应对方法:更换更短、内径更小的管路;检查部件的连接是否紧密;检查保护柱或者在线过滤器的安装是否合适(这个尤为常见);换到表现正常的仪器排查下是否是色谱柱的原因等。
2. 在HPLC柱中存在两种或以上的吸附位点,这两个位点有不同的平衡等温线和不同的传质动力学速率。简单来说就是色谱柱固定相与分析物作用的非均一性,固定相表面存在大量低能量吸附位点,这种吸附位点与分析物的作用是非选择性的(nonselective),包括色散或者简单的极性作用,同时也存在少量的高能吸附位点,这种吸附位点与分析物的作用是有选择性(selective)或者特异性(specific)的,包括氢键作用、离子交换作用和螯合作用等(如下图)。

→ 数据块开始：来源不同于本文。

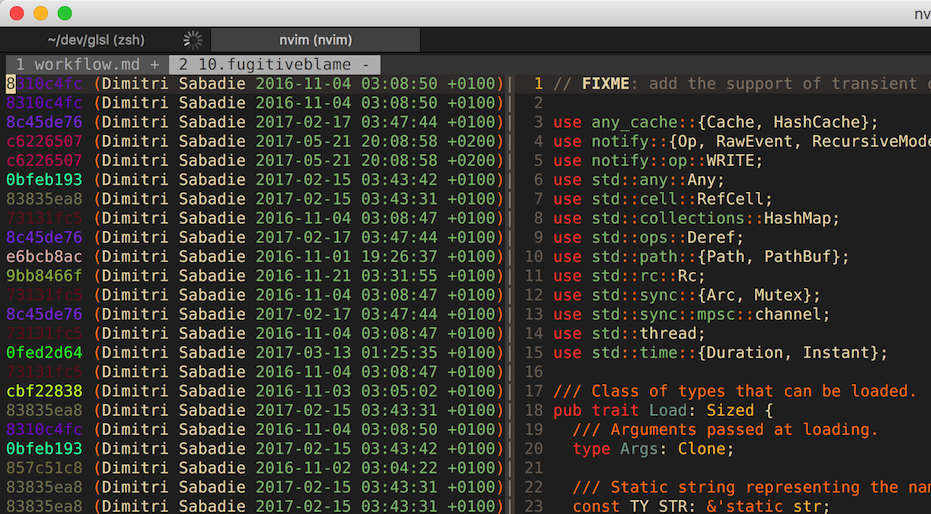Click line number 18 in the gutter
The height and width of the screenshot is (514, 931).
(533, 411)
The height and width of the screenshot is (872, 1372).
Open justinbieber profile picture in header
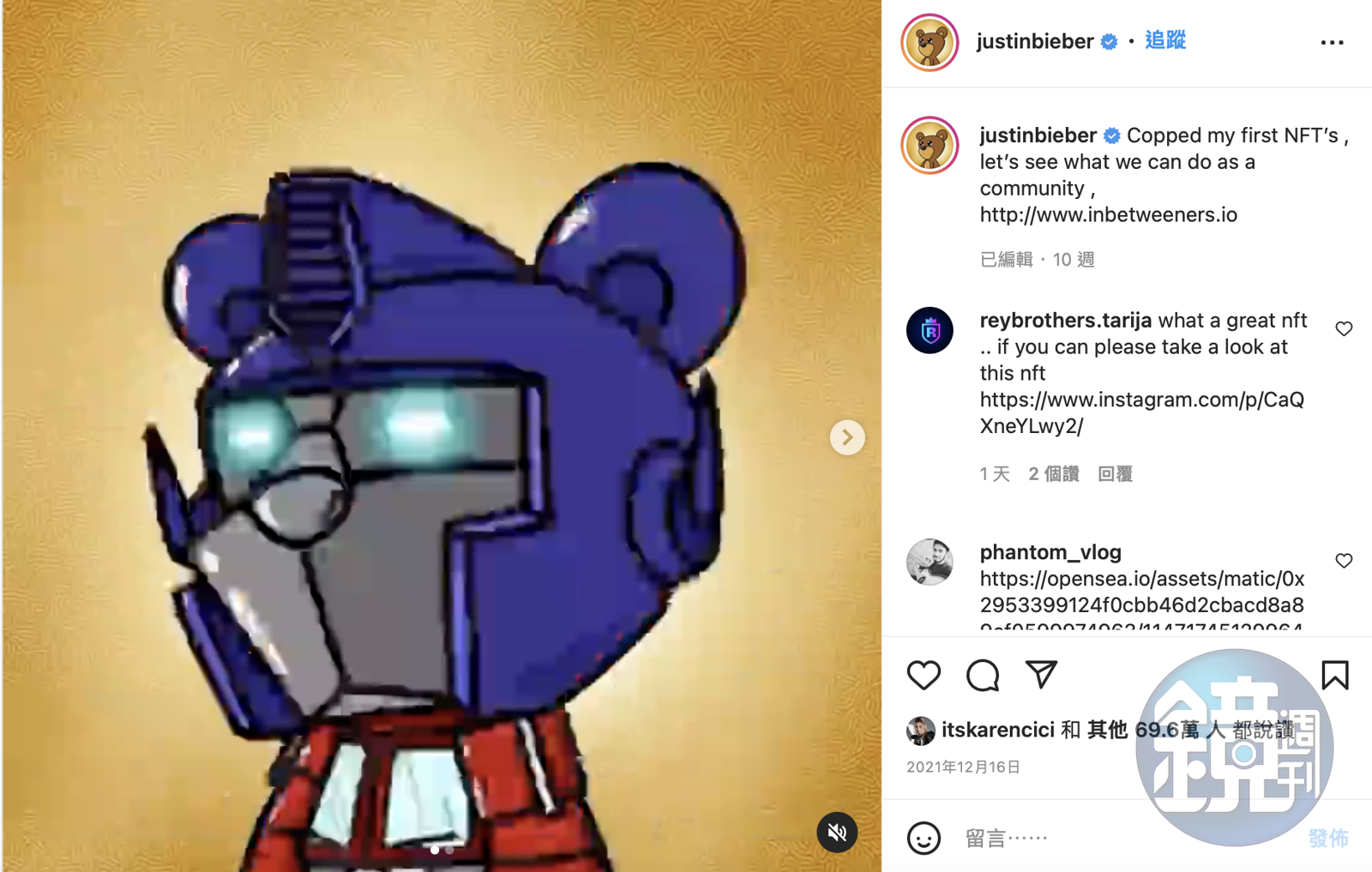930,42
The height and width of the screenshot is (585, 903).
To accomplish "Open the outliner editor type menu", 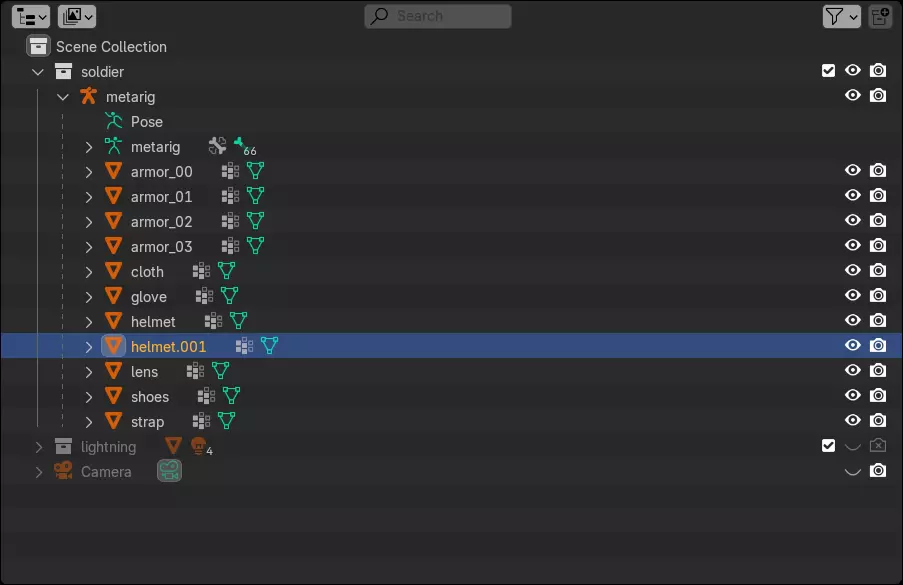I will tap(31, 16).
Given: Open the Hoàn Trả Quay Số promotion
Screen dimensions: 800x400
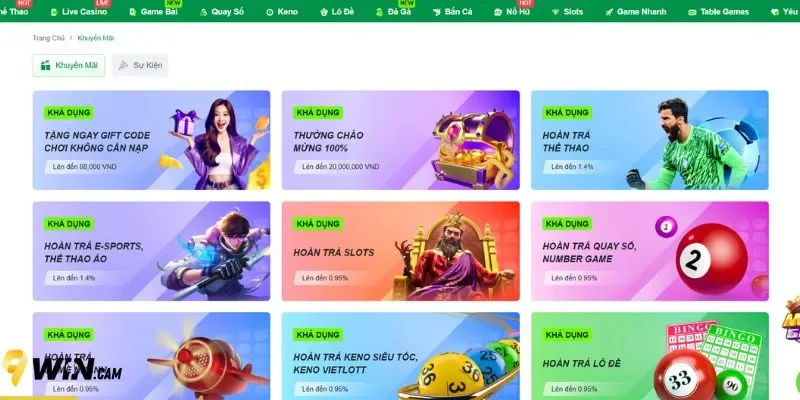Looking at the screenshot, I should tap(649, 251).
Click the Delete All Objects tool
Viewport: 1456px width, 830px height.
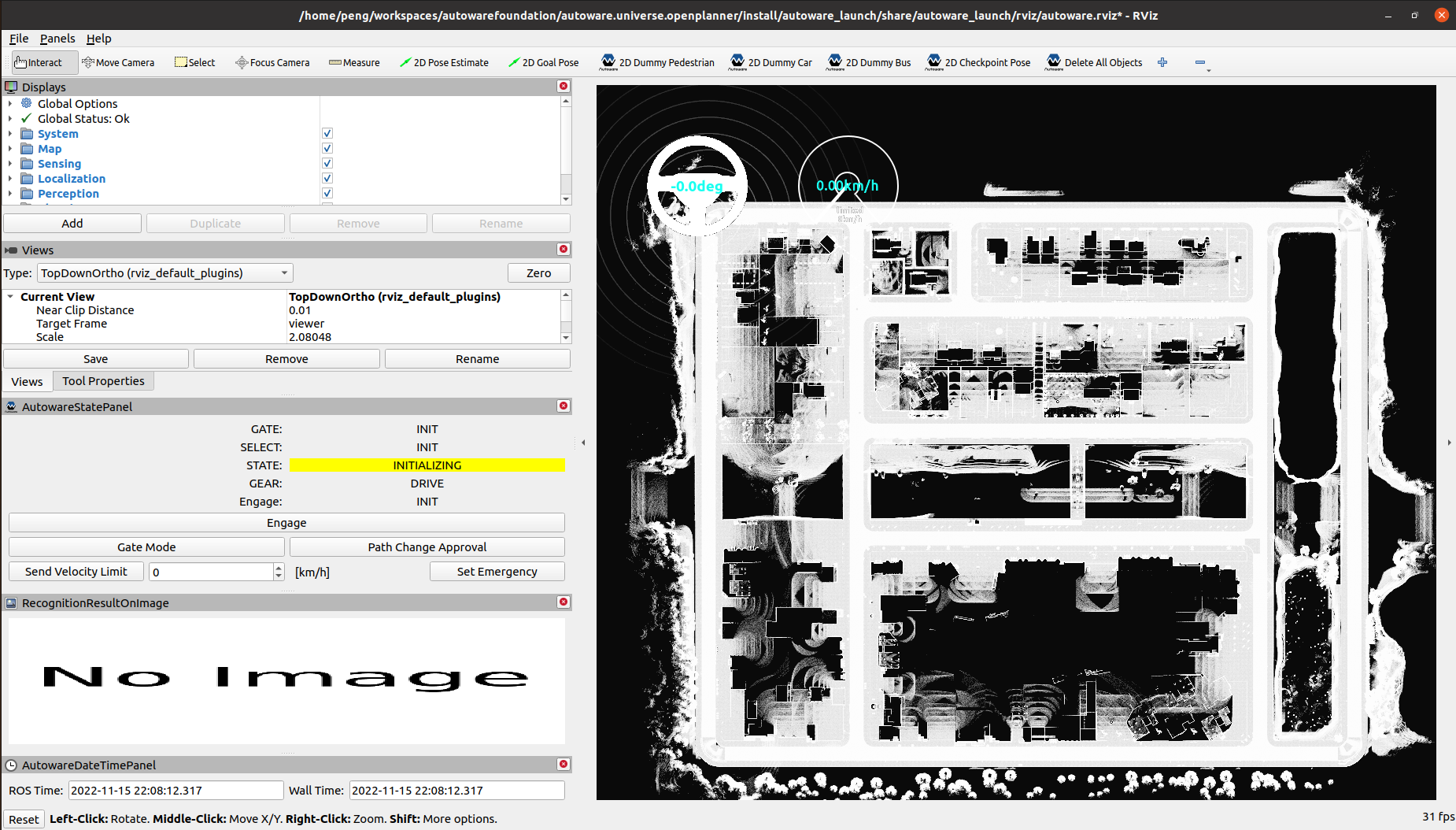pyautogui.click(x=1093, y=62)
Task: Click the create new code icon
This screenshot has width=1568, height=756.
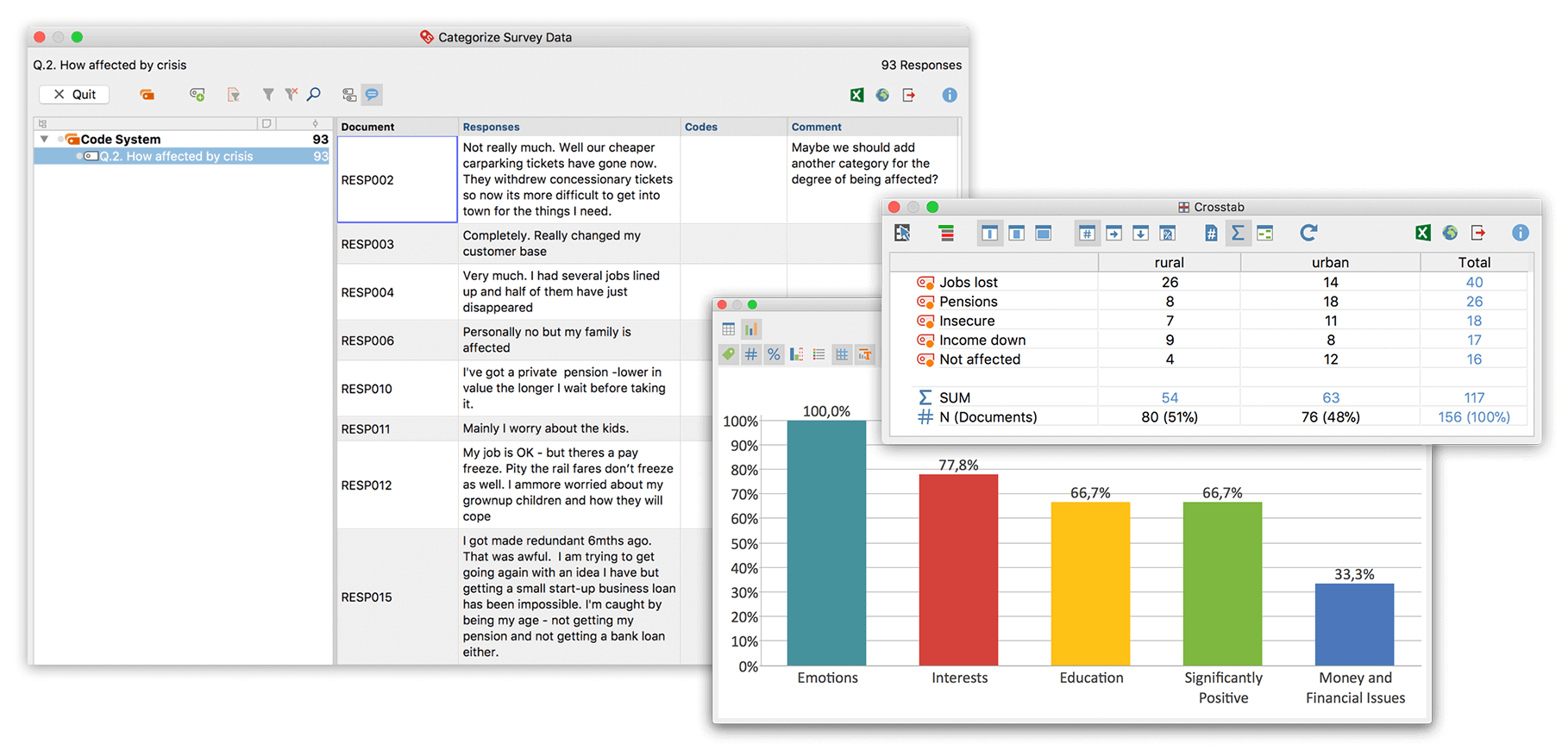Action: pyautogui.click(x=198, y=95)
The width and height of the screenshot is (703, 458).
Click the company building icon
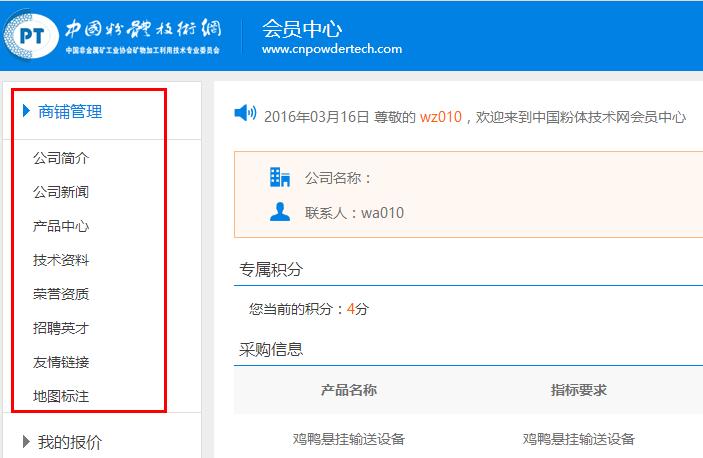280,178
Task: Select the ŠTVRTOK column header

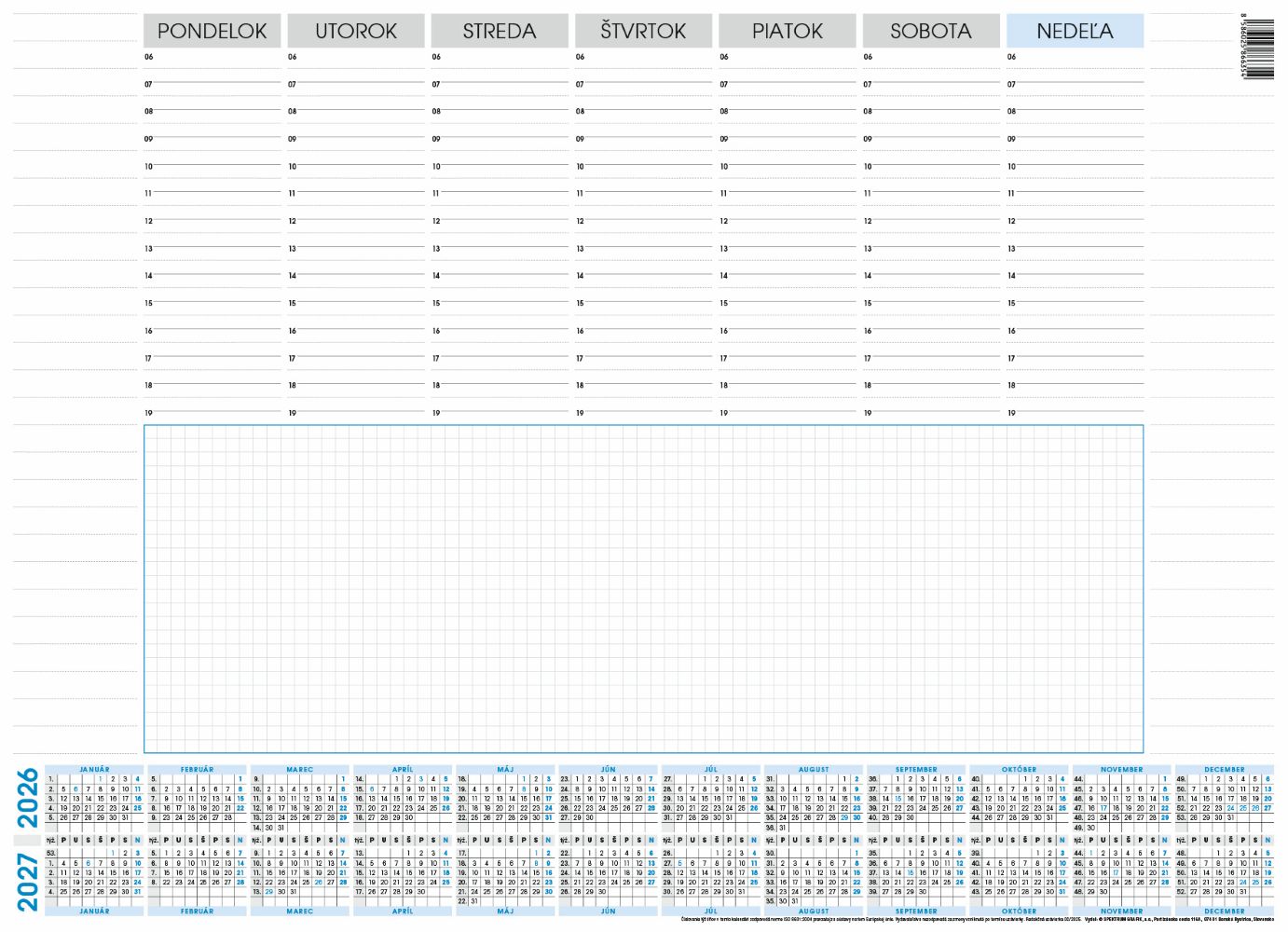Action: pos(643,31)
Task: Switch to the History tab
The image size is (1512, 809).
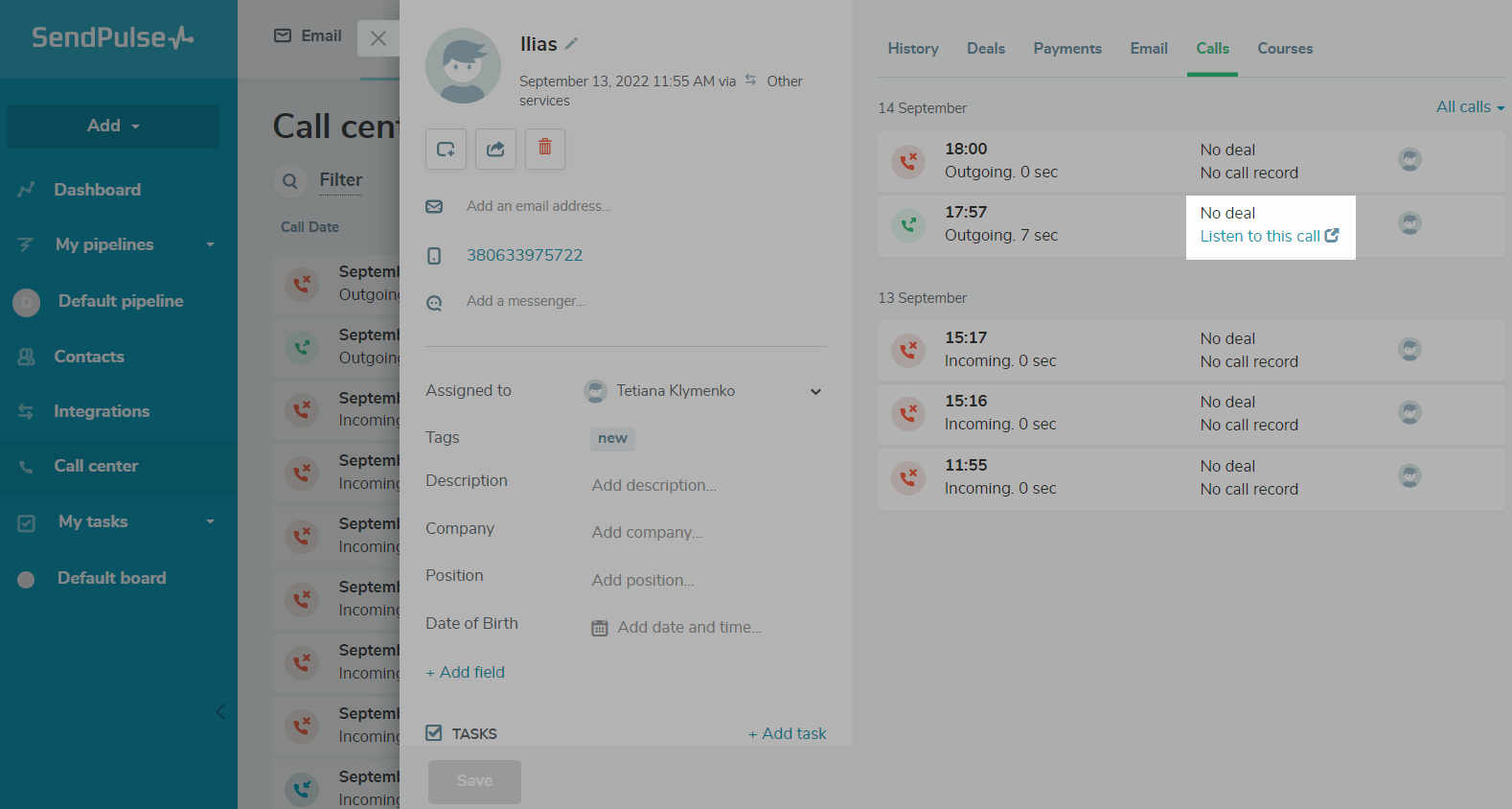Action: click(x=912, y=49)
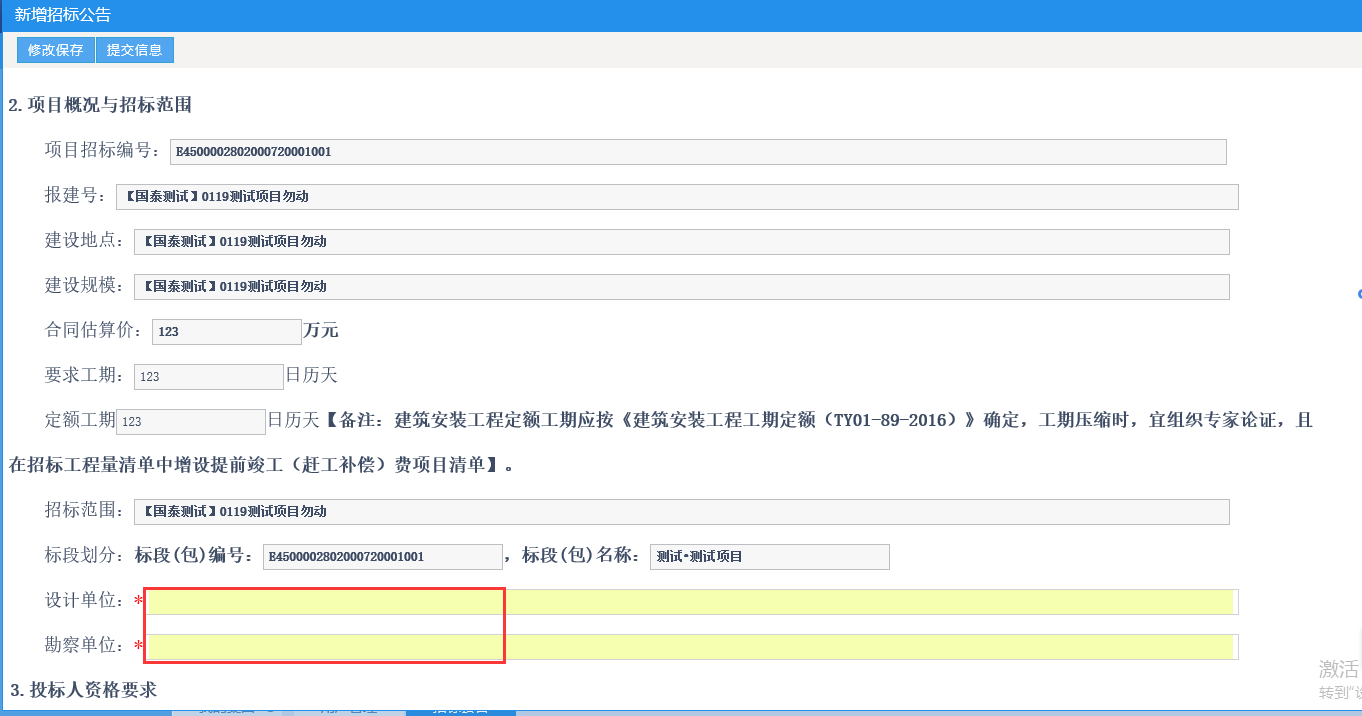Screen dimensions: 1362x716
Task: Click the 标段(包)编号 input field
Action: [382, 557]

应对方法:最根本的是分析化合物与色谱柱可能存在的各种作用,然后通过改变流动相条件(如添加剂,pH值等)或者针对性地更换色谱柱来减少拖尾。这个问题太大,以后有时间会单独写一篇文章来讨论。
3. 色谱柱过载。当样品进样量过大,使色谱柱出现过载时,色谱峰也会表现出拖尾,这种拖尾峰呈现“鱼鳍”状,非常好判断(如下图)。我们在分析一些化合物,特别是带电荷的化合物时,当保留在固定相上时会因为静电排斥而大大降低其载样量。
应对方法:可以通过降低进样量观察峰形是否改善来确定是否是过载导致的峰拖尾。对于由于带电荷的化合物,可以通过调节pH值(比如把化合物调至中性状态)或者加入离子对试剂来改善峰形(可参见RP-HPLC中的离子对试剂(二):几类重要的IPRs)。
4. 色谱柱柱头污染或筛板部分堵塞。这样导致分析物分子中的一部分滞留时间增加从而导致拖尾。
应对方法:这种情况一般表现为色谱图的所有色谱峰都出现拖尾,可以通过更换同款色谱柱来排查或者反接色谱柱(如果确定色谱柱可以反接)观察峰形是否改善来判断。如果确定是柱头污染或筛板部分堵塞而导致的拖尾,而且还想抢救一下的话,可以参见C18柱:我觉得我还能抢救一下!
峰前延
色谱峰前延出现的频率一般比拖尾少得多,可能的原因有:
1. 色谱柱中出现空洞或柱床塌陷。这常见于填装工艺较差的色谱柱(现在比较少见),或者柱子长期超过其耐受pH范围使用导致硅胶溶解、空洞形成。
应对方法:抱歉!这种情况几乎无法抢救,只能更换色谱柱。对于价格比较昂贵的制备柱,可能可以通过专业的修复来一定程度恢复分离效果。
2. 样品稀释剂洗脱能力较强而导致的“溶剂效应”。进样后一部分分析物分子扩散到流动相氛围,而另一部分然后在稀释剂氛围中,由于稀释剂洗脱能力更强、移动更快,会导致色谱峰出现前延甚至裂分(下面会提到),溶剂效应一般对出峰时间靠前的分析物影响较大。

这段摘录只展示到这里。